Supplied entries —
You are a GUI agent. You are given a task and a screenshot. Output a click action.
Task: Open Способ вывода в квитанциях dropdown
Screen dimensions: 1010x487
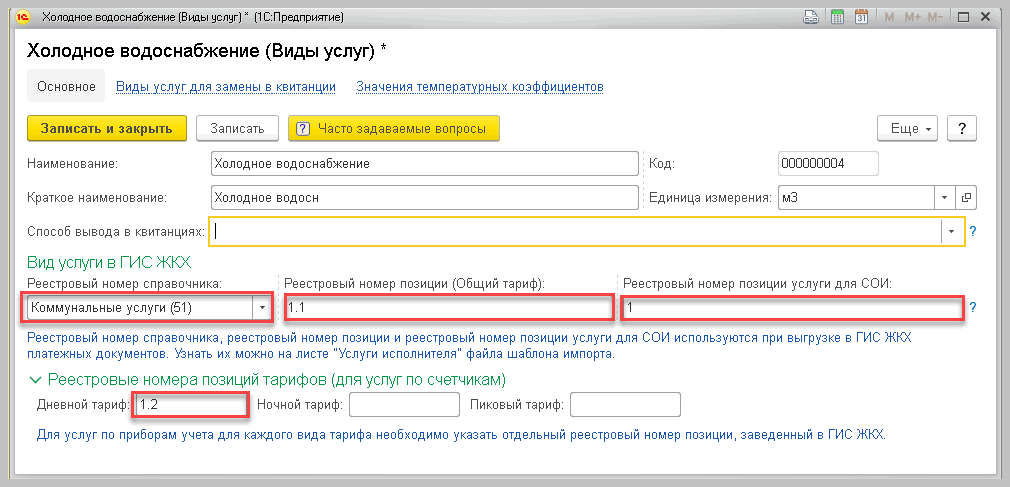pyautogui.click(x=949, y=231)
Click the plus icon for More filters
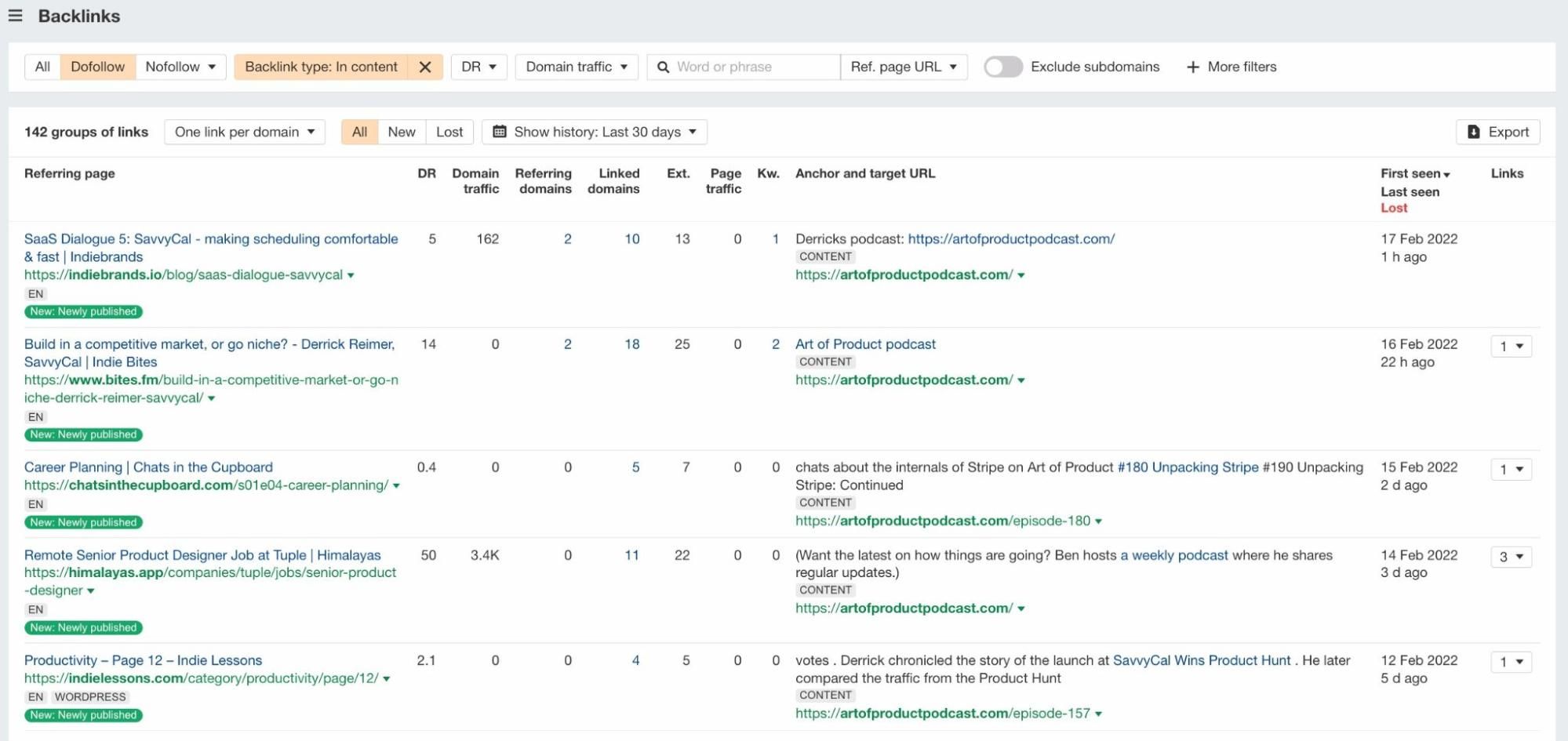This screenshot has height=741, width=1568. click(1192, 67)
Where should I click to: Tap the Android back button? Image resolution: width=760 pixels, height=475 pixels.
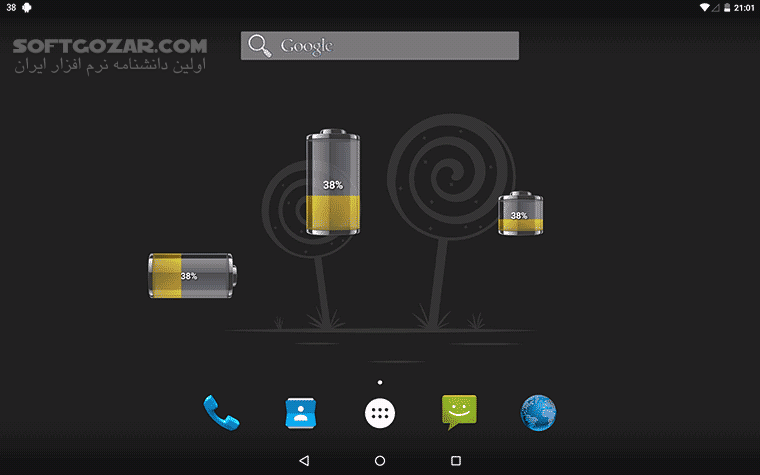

Exercise aim —
Convert the lines from the one containing "Click the plus icon for More filters" through the end of the entries, both included, into a Markdown table with columns No. and Line, one row per line and blank lines omitted. Leave the pictures out.

Exercise output —
| No. | Line |
|---|---|
| 1 | Click the plus icon for More filters |
| 2 | This screenshot has height=741, width=1568. click(1192, 67) |
| 3 | Where should I click to: Tap the Android back button? Image resolution: width=760 pixels, height=475 pixels. |